The man outside froze, fist raised, clearly in the process of knocking once more. Instead, he smiled, but the expression barely left his teeth. They glittered in the glow of the streetlamps outside, and the image of veins of ore and precious gems glinting deep within the earth leapt unbidden into the forefront of Kieran’s mind. He was tall and broad, in a well-tailored suit and a wide-brimmed hat that cast stark shadows onto his face. What little she could make out above his mouth was pale and rough-looking, like unfinished stone. All this Kieran’s eyes absorbed in a flash, as his cold smile curled and he responded in a deep, rumbling voice.
“I’d hope so. You may call me Mister Brick. I represent a recently wronged party, the culprit of which happens to be sheltering within your establishment. She’s stolen something from my employer, and he would very much like to have it returned.”
He paused, perhaps watching for Kieran’s reaction. She peered up at him, looming over her in the gloom. She considered bluffing, but considering the circumstances…
“Alright,” she said. “How about you come in, take the ring, and we all go our separate ways?”
Mister Brick’s smile grew wider. Kieran suppressed a shudder and stared right back at where she figured his eyes must be.
“Unfortunately, that won’t be possible,” he replied, rictus grin shimmering. “Due to some mystical failsafes my employer put in place against theft and fraud, the item will remain fused to her body until such a time as he can remove it personally. Thus, I will simply have to take her back with me to my employer’s home so that the proper steps can be taken regarding her crime.”
“That’s not an option,” snapped Kieran. “How about she stays here and your boss can come get his own property and leave.”
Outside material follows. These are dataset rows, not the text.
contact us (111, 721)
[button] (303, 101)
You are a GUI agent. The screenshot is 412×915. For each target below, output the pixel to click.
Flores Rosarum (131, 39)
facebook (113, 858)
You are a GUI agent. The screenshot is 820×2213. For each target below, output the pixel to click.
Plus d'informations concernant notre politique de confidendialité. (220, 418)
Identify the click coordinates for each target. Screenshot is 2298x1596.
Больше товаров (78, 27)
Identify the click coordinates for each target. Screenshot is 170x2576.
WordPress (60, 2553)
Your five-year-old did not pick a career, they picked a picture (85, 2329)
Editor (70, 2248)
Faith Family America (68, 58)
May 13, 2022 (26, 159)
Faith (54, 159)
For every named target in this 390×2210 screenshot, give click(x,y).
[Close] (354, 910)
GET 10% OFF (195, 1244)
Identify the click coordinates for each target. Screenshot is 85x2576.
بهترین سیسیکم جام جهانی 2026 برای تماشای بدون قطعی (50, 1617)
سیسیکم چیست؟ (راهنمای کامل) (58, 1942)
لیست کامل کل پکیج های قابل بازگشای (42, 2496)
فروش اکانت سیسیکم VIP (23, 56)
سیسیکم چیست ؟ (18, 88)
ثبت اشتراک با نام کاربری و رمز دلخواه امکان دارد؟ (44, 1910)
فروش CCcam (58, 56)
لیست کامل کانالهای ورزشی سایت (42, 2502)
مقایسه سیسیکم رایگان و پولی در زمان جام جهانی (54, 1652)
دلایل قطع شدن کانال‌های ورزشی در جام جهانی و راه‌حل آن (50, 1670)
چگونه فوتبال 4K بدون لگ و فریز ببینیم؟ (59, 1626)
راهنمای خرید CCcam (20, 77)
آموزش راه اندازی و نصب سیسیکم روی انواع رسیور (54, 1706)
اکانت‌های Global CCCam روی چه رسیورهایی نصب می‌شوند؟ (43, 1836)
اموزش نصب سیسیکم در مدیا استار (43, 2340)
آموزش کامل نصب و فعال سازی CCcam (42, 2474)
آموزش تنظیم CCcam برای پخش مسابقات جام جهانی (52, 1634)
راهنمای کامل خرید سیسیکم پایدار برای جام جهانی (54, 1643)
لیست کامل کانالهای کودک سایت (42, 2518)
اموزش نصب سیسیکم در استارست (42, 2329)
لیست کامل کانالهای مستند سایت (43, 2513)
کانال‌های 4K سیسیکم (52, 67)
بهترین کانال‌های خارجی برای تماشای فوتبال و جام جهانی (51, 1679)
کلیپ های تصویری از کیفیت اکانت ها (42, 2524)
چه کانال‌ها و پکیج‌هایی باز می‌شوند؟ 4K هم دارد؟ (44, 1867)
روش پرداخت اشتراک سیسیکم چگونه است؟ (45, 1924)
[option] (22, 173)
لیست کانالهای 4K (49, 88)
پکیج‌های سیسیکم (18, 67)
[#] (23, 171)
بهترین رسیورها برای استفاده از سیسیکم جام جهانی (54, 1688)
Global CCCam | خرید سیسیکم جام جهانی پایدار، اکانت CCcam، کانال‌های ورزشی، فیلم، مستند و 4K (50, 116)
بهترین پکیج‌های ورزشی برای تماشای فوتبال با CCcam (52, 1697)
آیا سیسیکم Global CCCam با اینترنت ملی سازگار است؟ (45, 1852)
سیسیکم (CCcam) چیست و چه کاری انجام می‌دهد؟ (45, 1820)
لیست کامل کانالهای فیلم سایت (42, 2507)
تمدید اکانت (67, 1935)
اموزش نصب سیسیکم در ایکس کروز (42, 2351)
Kieran made to shut the door, and one of Mister Brick’s hands flashed out and caught it. Long, square fingers with blunt nails curled into view, clutching the door with a force that caused the wood to let out a low groan of tension. His grin gleamed, and Kieran’s mind suddenly provided her with the information that each of Mister Brick’s teeth was the same uniform shape and size, an endless row of rectangular bones with zero variation between them. She was shocked she hadn’t noticed it sooner.
“I’m sorry, young lady,” said Mister Brick. “This isn’t a negotiation.”
And then Mister Brick tore the tavern door off its hinges.